Supreme Court

Decision Information

Decision information:

Abstract: Memorandum of Judgment and Directions

Decision Content

Bruha v. Bruha, 2009 NWTSC 44
              Date: 2009 07 09
  Docket: S-1-CV 2004000347

	IN THE SUPREME COURT OF THE NORTHWEST TERRITORIES

BETWEEN:			


	TINA BRUHA
	Applicant
	
	- and - 			


	PAUL BRUHA and MABEL BRUHA
	Respondents


	MEMORANDUM OF JUDGMENT AND DIRECTIONS


[1]	The application before me is for an order canceling a certificate issued under the Aboriginal Custom Adoption Recognition Act, S.N.W.T. 1995, c. 26 (“ACARA”) and directing that the Registrar of Vital Statistics remove all references to the Respondents from the birth record of the child in question and restore the birth record to its original state.

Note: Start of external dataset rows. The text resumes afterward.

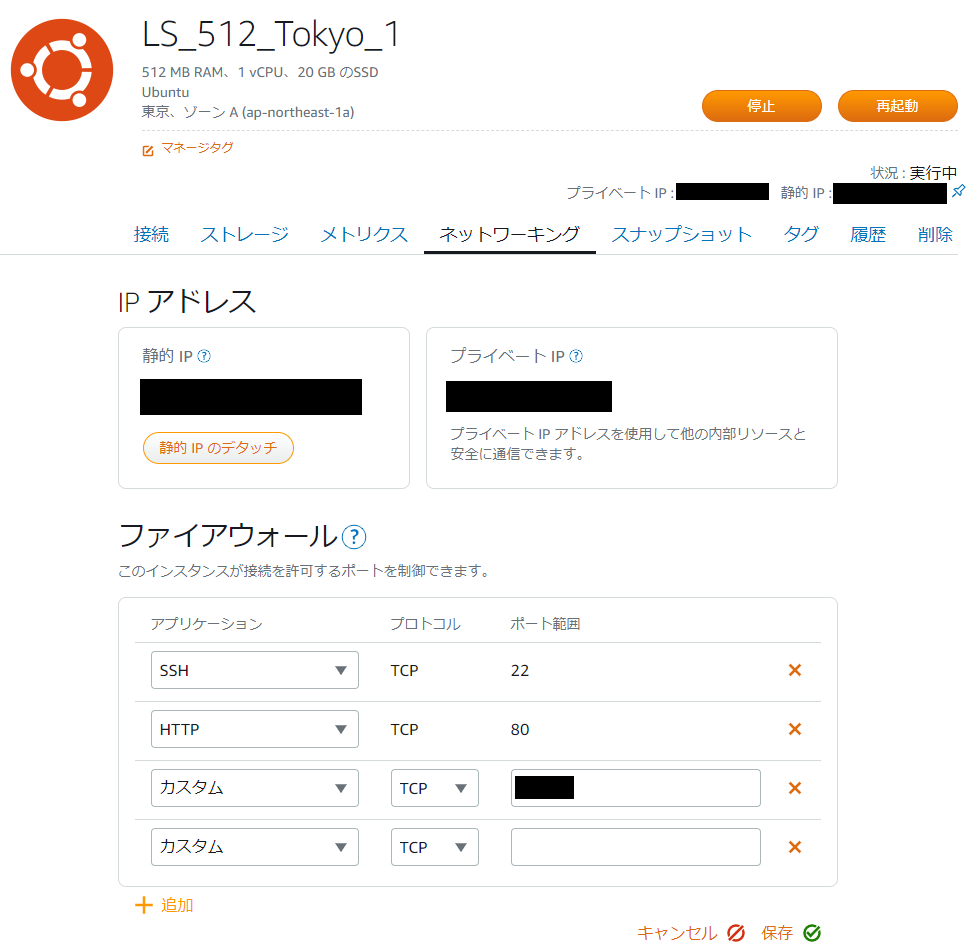Image resolution: width=978 pixels, height=949 pixels.
Task: Open the second カスタム application dropdown
Action: click(255, 847)
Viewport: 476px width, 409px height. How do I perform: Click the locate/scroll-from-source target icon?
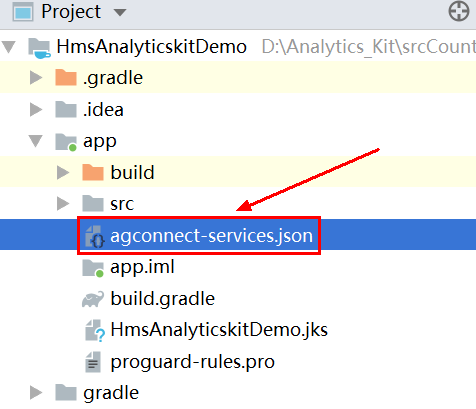click(459, 11)
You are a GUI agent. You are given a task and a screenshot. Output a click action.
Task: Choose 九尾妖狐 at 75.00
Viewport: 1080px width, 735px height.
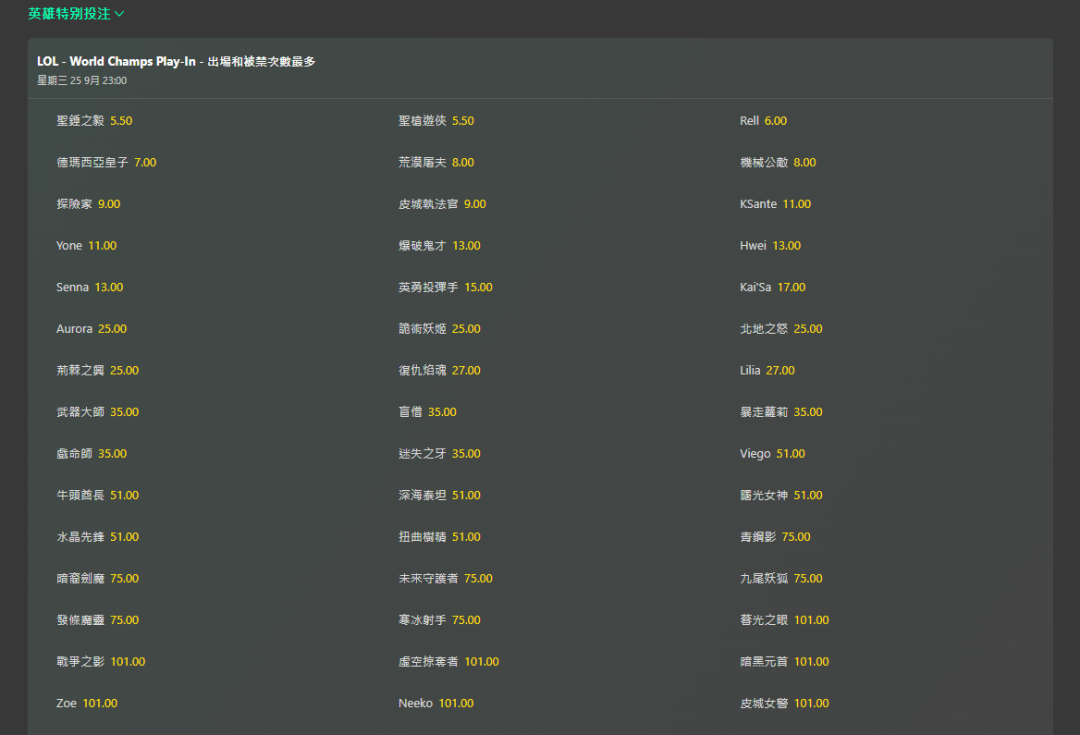pos(807,579)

[2]	This application gives rise to a number of complicated and somewhat novel issues.

Background


[3]	The background to this matter is as follows.  The Applicant, Tina Bruha, is the daughter of the Respondents.  Tina Bruha gave birth to a child on November 5, 1998.  On March 15, 1999, a certificate (the “adoption certificate”) declaring that the Respondents had adopted the child in accordance with aboriginal custom was issued by a custom adoption commissioner under ACARA.  The certificate was filed in the Supreme Court in accordance with s. 3(2)(b) of ACARA on June 14, 1999.  The child’s birth certificate was subsequently changed to show the Respondents as his parents.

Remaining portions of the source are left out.